Day 648, April 11, 2022

Where the Rubber Meets the Road

Sometimes the universe sends a little twist that makes one question humanity in a way that subsequently makes every individual suspect. One seemingly kind mechanic who offers to do a favor, like fasten down a loose heat shield, but then tries to say the brakes need to be redone and the tires need to be replaced in a few months, when I know full well that I had the brakes done in December… and the tires, I’m not sure, but they don’t seem old enough for a change. So I drive off without commitment, the heat shield still rattling, and have to spend another half day at a different mechanic waiting to get my brakes checked and confirmed as ok, and the tires confirmed as ok, and heat shield just removed… and then my left front tire starts leaking air. A third mechanic shows how the tread is worn thin on the inside edge. There’s nothing to be done he says, and wants to sell me a set of tires I’ve never heard of before. 

It is exhausting going through the world feeling like everyone is trying to hustle you. It makes one angrier.  It makes one tired. 

A few years ago, while traveling in Korea, I had the thought, everyone in this country is hustling to get by. Everyone is doing all they can to make ends meet, and I think that is mostly understood. There are no hard feelings. Sometimes you get a bargain, and sometimes you pay too much. But mostly, you pay too much, and that’s ok if you don’t know better.

There was a time that I had a mechanic I trusted, for no reason other than I decided I would trust him, and for years, until he retired and moved away, I took my car to his little shop. I’ve stayed with the same dentist, not because he is gentle with my teeth, he isn’t, but he remembers where I work, I know his challenges with his son, and I like his accent. 

A few years ago I ran across my trusted mechanic from before the trusted mechanic who retired.
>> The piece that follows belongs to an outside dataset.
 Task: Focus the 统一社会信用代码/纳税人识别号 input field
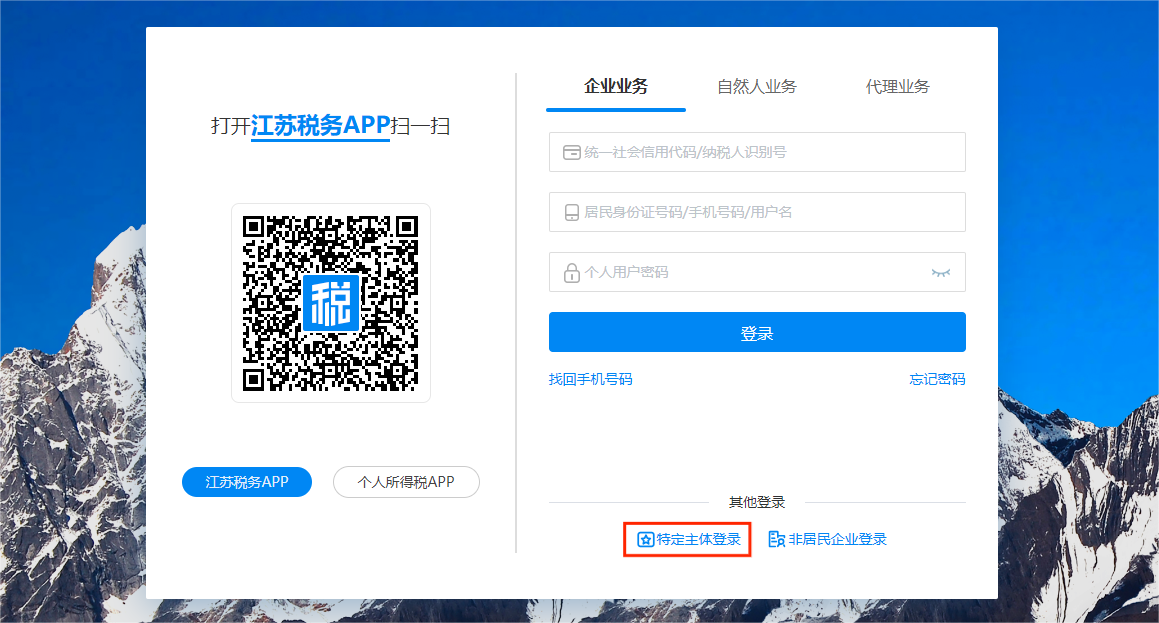(770, 152)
The garage for the previous trusted mechanic was too far for me to travel to easily, so I had stopped being a customer ten, maybe fifteen years ago. He saw me in the hallway, pointed at my chest and said, “Tan Nissan Maxima.” 

I was stunned. That was a 1988 Nissan Maxima passed down from my parents. The very last time I took it to him, he explained, that the gas smell I was smelling was gas. There was a leak in the gas tank and it was dripping onto the muffler. If I didn’t give up the car or fix it, I was going to die. He didn’t say that last part, but it was clearly inferred. The car was towed away from the garage to the junkyard for some sad sum of $50 or something like that. 
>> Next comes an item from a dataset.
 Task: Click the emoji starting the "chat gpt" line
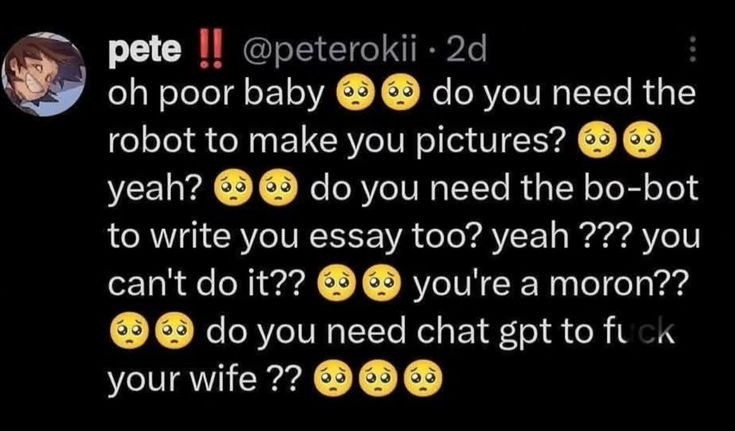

It feels so much nicer to trust people. I’ve had a few minor surgeries. It was a relief to give myself over to the care of others and trust that they knew best. It is that feeling when a nurse places a warm blanket over your body and tucks it in close, almost like swaddling a baby, and you are genuinely thankful. That gratitude extends to everyone in the anesthesia addled circle of existence. Everyone is good and kind and talented and has the potential to place a warm blanket on your body. 

I endeavor to find the people I trust. Tomorrow, I take my car to yet another tire store and I think I will give myself over to them, the way I did to to the surgeon who told me I needed to have throat surgery. Some days I just needed to drive to Boston, it was something that was necessary and important. Tomorrow, I will listen to the mechanic and his or her prognosis, his or her plan of remediation, and then I will decide to trust them implicitly. I will purchase two or four new tires and probably have to walk back to work, or maybe wait there and take too long. Or, I will have to come back another day, like when I was scheduled for an MRI and discovered sitting inside a machine for a period of time is one way to slow one’s life down.